To anyone familiar with Java concurrency, this is very basic stuff.  We have a method elsewhere in the service class that does the work and we simply declare an inline Runnable and throw it on the Executor, which manages the threads for us.


With Chris away doing trade shows, there was no one around to stop us from gilding the lily, so we took the cache one step further and created a background agent to precalculate availability.  You can see the settings for this agent (in 4.4.17 and up) under Projects > Availability Cache. 

What the precalculation agent does is wait until the server is idle, make an educated guess about which quotes or jobs are likely to be viewed by a user, and precalculate the availability for those jobs.

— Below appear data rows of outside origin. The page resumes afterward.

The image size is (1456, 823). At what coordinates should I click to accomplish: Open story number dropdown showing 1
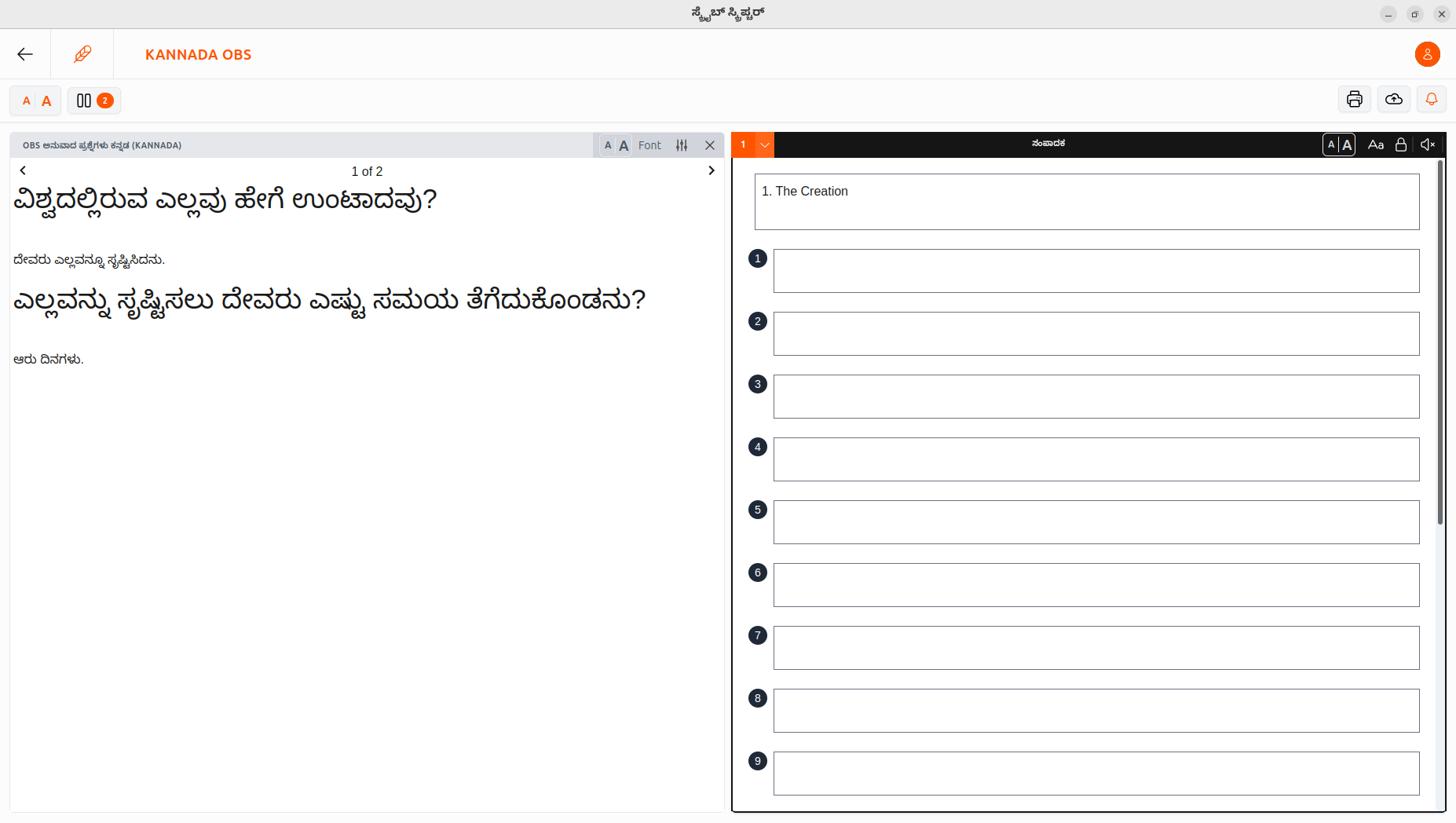coord(766,144)
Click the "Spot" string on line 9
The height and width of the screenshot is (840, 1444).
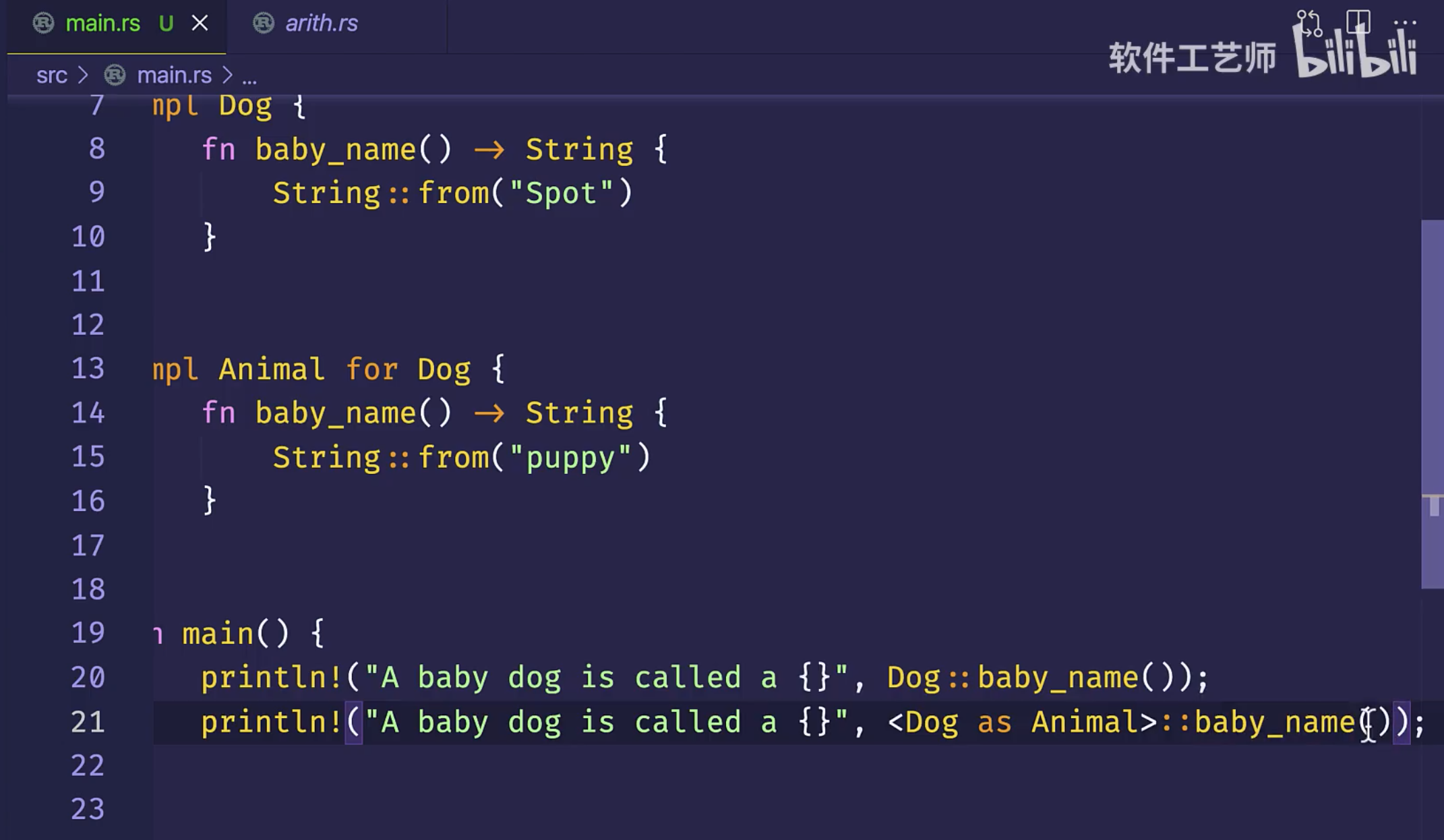pos(561,193)
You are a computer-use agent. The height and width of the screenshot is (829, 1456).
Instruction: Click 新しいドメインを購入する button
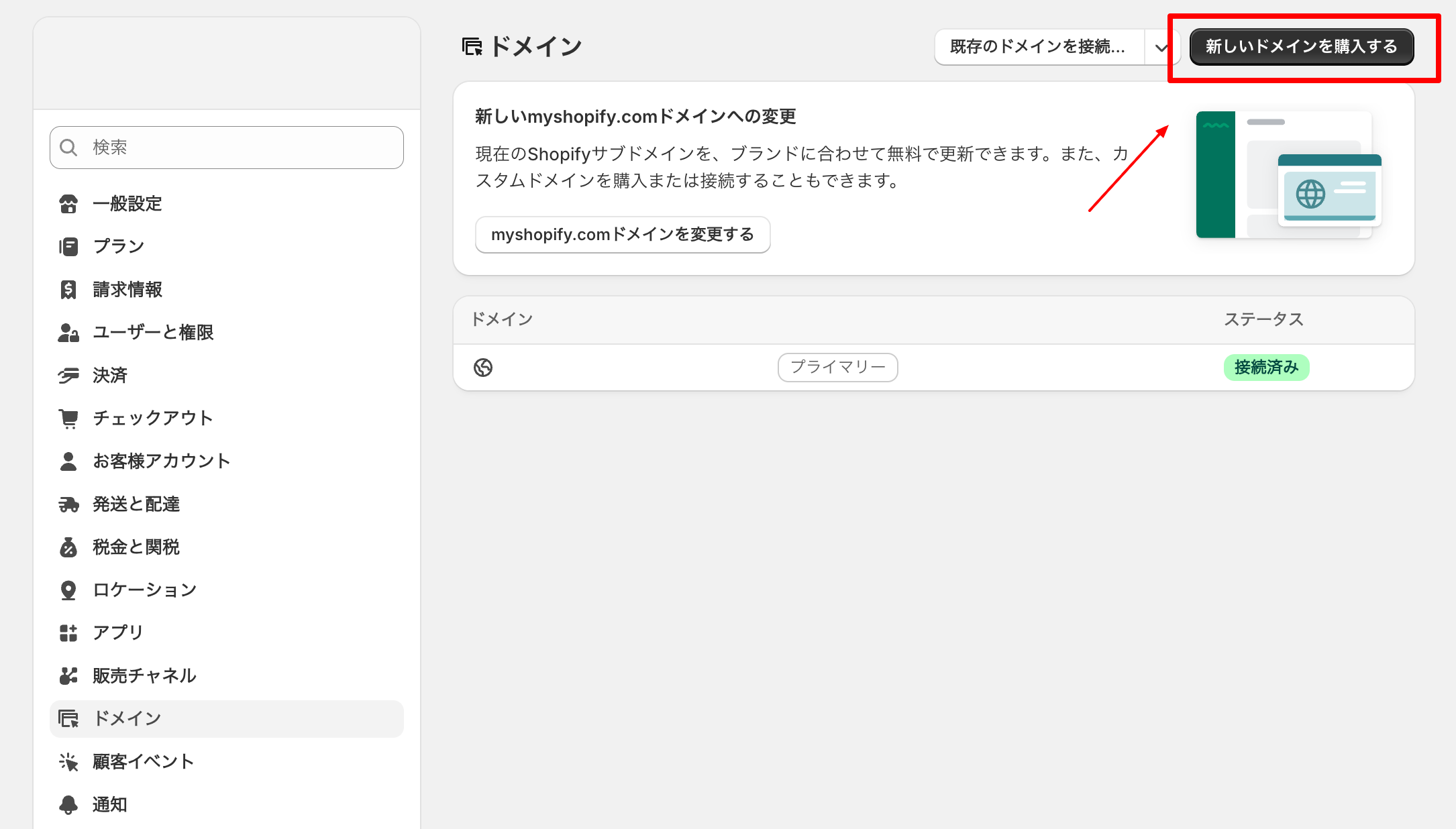pos(1301,47)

There’s two bits of logic that make this work.  The first is determining when the server is idle; we wouldn’t want to waste CPU on speculative calculations when users are on the system.  The other is the guesswork used to determine which calculations are most useful to perform because it would be pointless to precalculate everything.

For the first part, determining when the CPU is idle, we present the user with three important settings.  The first is Max CPU Threshold, or the percentage of CPU utilization above which precalculation should not be running.  The second setting is Agent Check Interval and this determines how often the agent should check the CPU load.  This is used in conjunction with the Min Quiet Period setting to determine when to start the precalculation agent.  For example, if you have a CPU threshold of 20%, an agent check interval of 5 minutes and a quiet period of 3, this means that the agent will check the CPU every five minutes and if the CPU is below 20% three times in a row, the precalculation will start.  In practice, this would mean that precalculation would start approximately fifteen minutes after the users go home for the day.  When the CPU goes back up above the max threshold, the process will stop.

The next bit of logic, guessing which jobs to precalculate, is done by first looking at the recent items for all users.  Any job a user has recently looked at will get calculated first.  Once all these are done, jobs starting within a certain number of days of the present will be calculated.  The default is 30 days, but this can be adjusted by changing the read ahead period.  The read ahead period can be changed to months — or even years ahead if you can afford the electricity.

In Conclusion

The availability cache has cleared testing and will be deployed as part of the Flex 4.4.17 release, which is due to be pushed this week.  In testing we’ve noticed a significant increase in the speed and overall usability of the system.  It was a fun project to work on and we hope Flex users will find it a welcome addition, even if they never really know it’s there.